Paradossalmente, il risultato conviene a Putin più che a Medvedev. Con la maggioranza costituzionale (più dei 2/3), la Duma avrebbe potuto fare impeachment al presidente, e Putin, che ha lasciato il posto di presidente a Medvedev nel 2008, aveva una leva in più (nel caso di un eventuale disaccordo, avrebbe potuto chiedere alla Duma di fare il suo lavoro “costituzionale”). Adesso, invece, Russia Unita guidata da Medvedev non potrà fare impeachment al presidente (che probabilmente il 4 marzo sarà Putin), non avendo i voti sufficienti. Quindi Putin in un certo senso ha rafforzato il suo potere futuro. Questo ragionamento machiavellico si può estendere oltre: Putin aveva promesso il posto di primo ministro a Medvedev, a seconda dei risultati raggiunti alle elezioni. E anche se tutti e due hanno dichiarato che sono stati “buoni”, il nervosismo di Putin è stato evidente. Quindi, lui può essere libero di staccarsi dal partito (dove Medvedev è leader, ma Putin non è nemmeno membro), associato alla corruzione (anche se stranamente sia Medvedev sia Putin lottano contro la corruzione, che colpisce tutti i partiti senza eccezioni) e, volendo, anche da Medvedev stesso.
 
Proviamo a capire perché il partito Russia Unita ha avuto un crollo notevole. Prima di tutto, la crisi mondiale e l’insicurezza nel futuro.
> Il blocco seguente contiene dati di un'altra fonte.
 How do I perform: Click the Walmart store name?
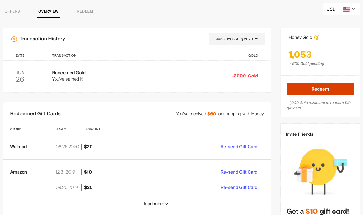(x=18, y=147)
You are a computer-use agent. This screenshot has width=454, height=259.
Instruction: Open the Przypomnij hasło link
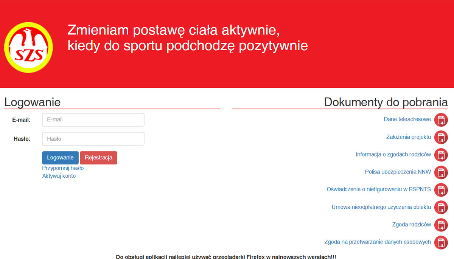63,168
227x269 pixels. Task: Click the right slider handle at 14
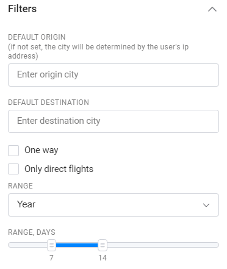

Basti ricordare che tutti i Paesi del cosiddetto Pigs, e non solo loro, hanno perso i loro governi. Malgrado il reddito pro-capite in Russia sia aumentato di 2,4 volte dall’inizio del secolo e le pensioni di 3,3 volte, il brand Russia Unita inizia a scricchiolare ed entra probabilmente nella sua fase di declino. Anche per questo Putin ha fiutato questo cambiamento e ha lanciato il Fronte popolare. Inoltre Russia Unita, sicura di vincere, ha dedicato poco spazio ai social network e ai nuovi media. Non ha partecipato ai dibattiti dei partiti (erano su tutti i principali canali), non ha fatto promesse stratosferiche. Ha persino tolto il voto “contro tutti”. È una particolarità del sistema elettorale russo, che fino alle scorse elezioni prevedeva una casella speciale chiamata proprio “voto contro tutti”, in cui si esprimeva il voto di protesta. Così questi voti, di solito distribuiti tra i vincitori in base alle loro percentuali, sono andati ai partiti concorrenti, in primis comunisti e Russia giusta. Non a caso, per “democratizzare” le elezioni, Medvedev ha detto di ritornare a questa casella.
 
Vladimir Putin, comunque, ha ricevuto una lezione da questa “vittoria”. Il partito Russia Unita ha preso la metà dei votanti, ma il 40%, i più indifferenti, non sono andati a votare. Qualcuno sostiene che tra questi ci sono più oppositori che sostenitori di Putin. E adesso, svegliati dai tam tam di Internet, iniziano a muoversi. Ora, però, Putin è più preferibile di altri candidati già pronti a gareggiare, il comunista Zyuganov e il nazionalista Zhirinovski. Ma se l’opposizione trovasse un leader unico, condiviso da tutti i partiti e dai social network, la strada per la poltrona presidenziale per Putin diventerebbe molto più difficile. Se invece ci saranno tanti candidati dall’altra parte, ognuno occupato a tirare la coperta su di sé fino a strapparla, la vittoria al primo turno per lui sarà garantita. Se così fosse, l’incubo delle elezioni del 4 dicembre sarebbe facilmente dimenticato, come un inciampo senza ferite. Ma anche Putin dovrà cambiare strategia e rinnovare il suo brand. Per quanto tempo resterà, lo dirà la storia.